### About this exercise
The expected result is an exact restatement of the data, free of pictures.

### Given information
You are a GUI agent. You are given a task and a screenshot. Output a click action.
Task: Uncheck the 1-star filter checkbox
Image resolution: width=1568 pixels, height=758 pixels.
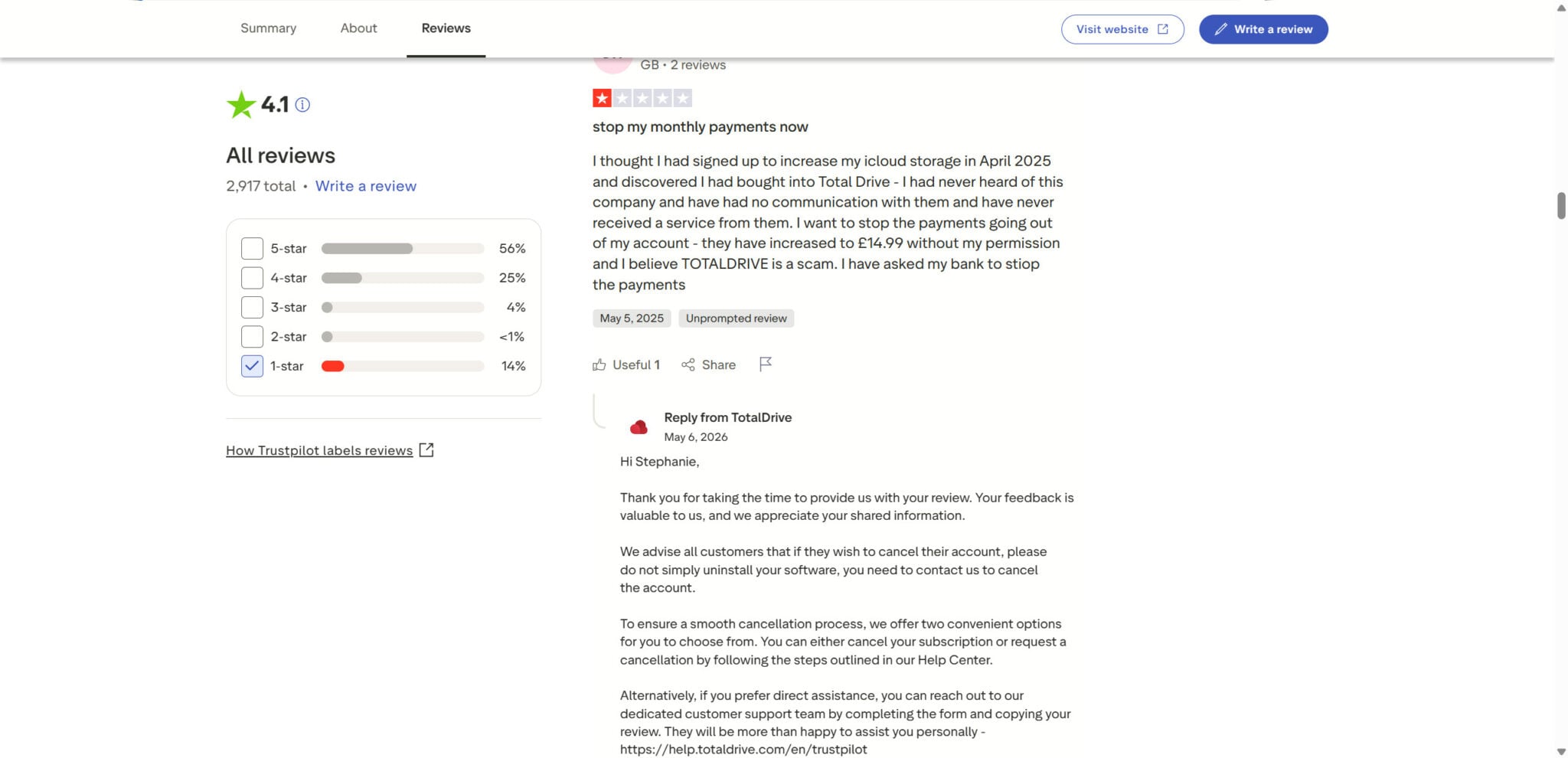[252, 366]
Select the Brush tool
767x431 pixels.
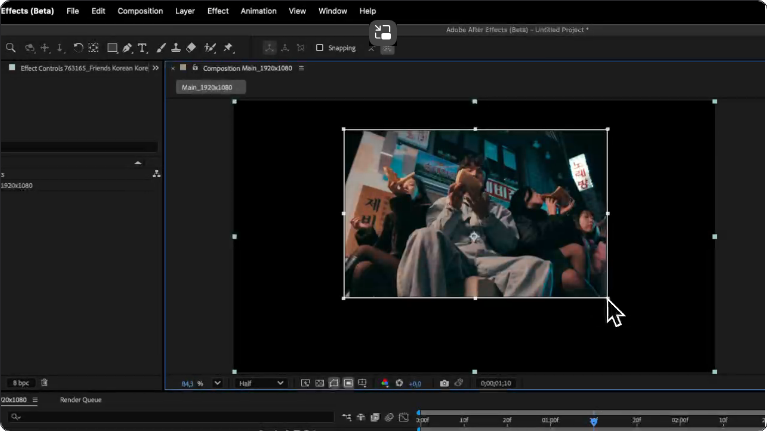161,48
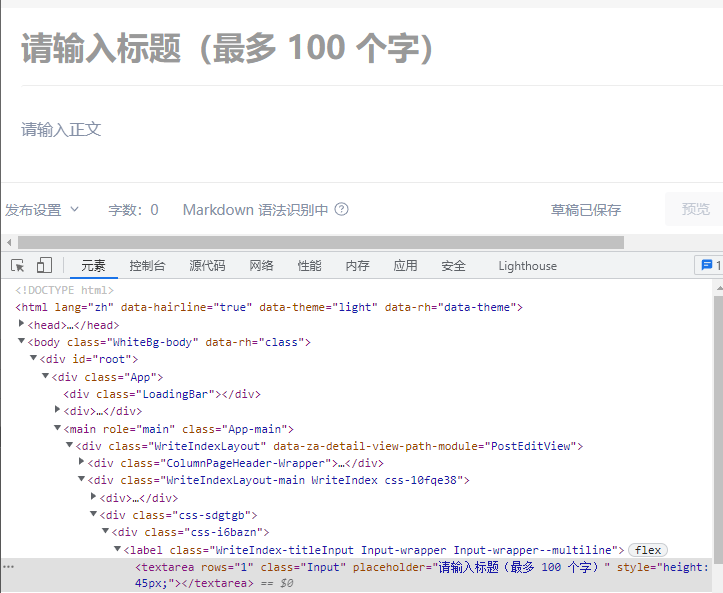723x593 pixels.
Task: Click the Markdown help question mark icon
Action: 342,209
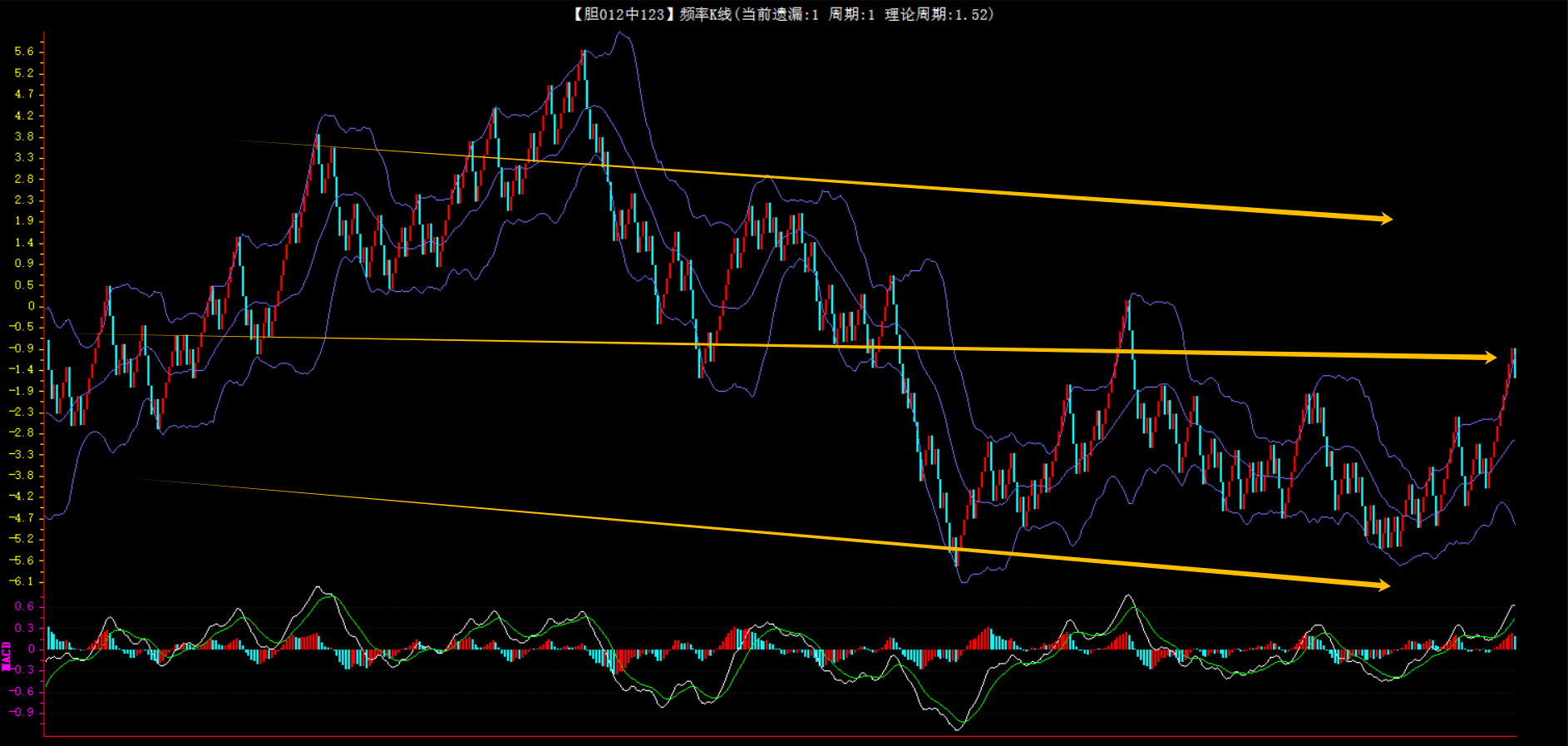Click the 理论周期:1.52 text in title

point(939,14)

### Exercise response
You are a GUI agent. You are given a task and a screenshot. Output a click action.
Task: Uncheck the 1-star filter checkbox
Image resolution: width=1568 pixels, height=758 pixels.
[252, 366]
Select the Brush tool
767x431 pixels.
161,48
723x593 pixels.
Task: Click the Markdown help question mark icon
Action: 342,209
Click the 理论周期:1.52 text in title

point(939,14)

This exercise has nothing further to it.